I am using python 3.6 to run the following script to upload a local file to Azure databricks notebooks in a specific folder. I have followed the documentation in this link. With the script below I have been able to upload the notebook. However, I couldn't figure out how I can attach a cluster to this notebook after it is uploaded via the API. I couldn't find it in the documentation. Is it possible altogether? If yes, how?

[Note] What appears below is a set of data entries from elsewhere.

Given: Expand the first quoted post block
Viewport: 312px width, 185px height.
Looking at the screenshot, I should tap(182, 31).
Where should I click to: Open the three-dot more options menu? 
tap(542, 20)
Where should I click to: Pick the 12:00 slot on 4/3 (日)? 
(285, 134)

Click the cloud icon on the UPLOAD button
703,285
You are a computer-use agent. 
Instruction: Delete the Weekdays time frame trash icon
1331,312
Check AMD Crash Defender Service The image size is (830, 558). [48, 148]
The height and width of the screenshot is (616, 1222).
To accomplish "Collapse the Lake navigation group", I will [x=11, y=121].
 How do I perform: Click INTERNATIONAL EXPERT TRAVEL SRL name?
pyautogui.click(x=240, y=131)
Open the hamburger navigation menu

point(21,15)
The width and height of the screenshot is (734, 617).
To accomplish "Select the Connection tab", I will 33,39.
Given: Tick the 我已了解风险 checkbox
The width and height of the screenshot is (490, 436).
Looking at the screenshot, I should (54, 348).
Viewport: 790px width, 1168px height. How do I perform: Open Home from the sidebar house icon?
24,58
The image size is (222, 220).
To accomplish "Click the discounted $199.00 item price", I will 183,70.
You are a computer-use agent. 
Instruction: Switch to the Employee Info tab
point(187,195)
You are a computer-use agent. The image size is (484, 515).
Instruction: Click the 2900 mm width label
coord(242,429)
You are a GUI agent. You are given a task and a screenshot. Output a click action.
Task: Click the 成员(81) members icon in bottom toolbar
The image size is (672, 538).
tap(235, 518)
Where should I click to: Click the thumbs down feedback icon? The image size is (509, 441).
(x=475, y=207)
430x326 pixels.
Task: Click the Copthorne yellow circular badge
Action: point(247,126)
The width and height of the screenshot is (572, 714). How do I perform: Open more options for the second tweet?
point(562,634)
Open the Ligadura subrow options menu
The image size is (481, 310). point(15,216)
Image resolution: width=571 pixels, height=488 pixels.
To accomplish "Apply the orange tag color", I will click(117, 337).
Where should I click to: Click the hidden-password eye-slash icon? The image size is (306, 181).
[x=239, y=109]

The python script I am using is as follows:

import requests
import os
from os.path import isfile, join
from os import listdir
import base64


dbrks_create_dir_url =  "https://"+os.environ['DBRKS_INSTANCE']+".azuredatabricks.net/api/2.0/workspace/mkdirs"
dbrks_import_rest_url = "https://"+os.environ['DBRKS_INSTANCE']+".azuredatabricks.net/api/2.0/workspace/import"


DBRKS_REQ_HEADERS = {
    'Authorization': 'Bearer ' + os.environ['DBRKS_BEARER_TOKEN'],
    'X-Databricks-Azure-Workspace-Resource-Id': '/subscriptions/'+ os.environ['DBRKS_SUBSCRIPTION_ID'] +'/resourceGroups/'+ os.environ['DBRKS_RESOURCE_GROUP'] +'/providers/Microsoft.Databricks/workspaces/' + os.environ['DBRKS_WORKSPACE_NAME'],
    'X-Databricks-Azure-SP-Management-Token': os.environ['DBRKS_MANAGEMENT_TOKEN']}

## This is the address of the notebook to upload.
notebooks = os.environ['DefaultWorkingDirectory'] + "/notebooks/"

    
path = notebooks
onlyfiles = [f for f in listdir(path) if isfile(join(path, f))]
for file in onlyfiles:
  fileLocation = path +"/"+ file 

  data = open(fileLocation, "rb").read()
  encoded = base64.b64encode(data)
  files = {"content": (fileLocation,encoded)}

  if ".py" in file:
    fileName = file.split(".")[0]
    fileName = fileName.replace(".py", "")
    print(fileName)
    response = requests.post(dbrks_import_rest_url,headers=DBRKS_REQ_HEADERS, files=files, data={'path': '/Users/myuser/' + fileName, 'language':'PYTHON','format':'SOURCE', 'overwrite': 'true', 'content': encoded})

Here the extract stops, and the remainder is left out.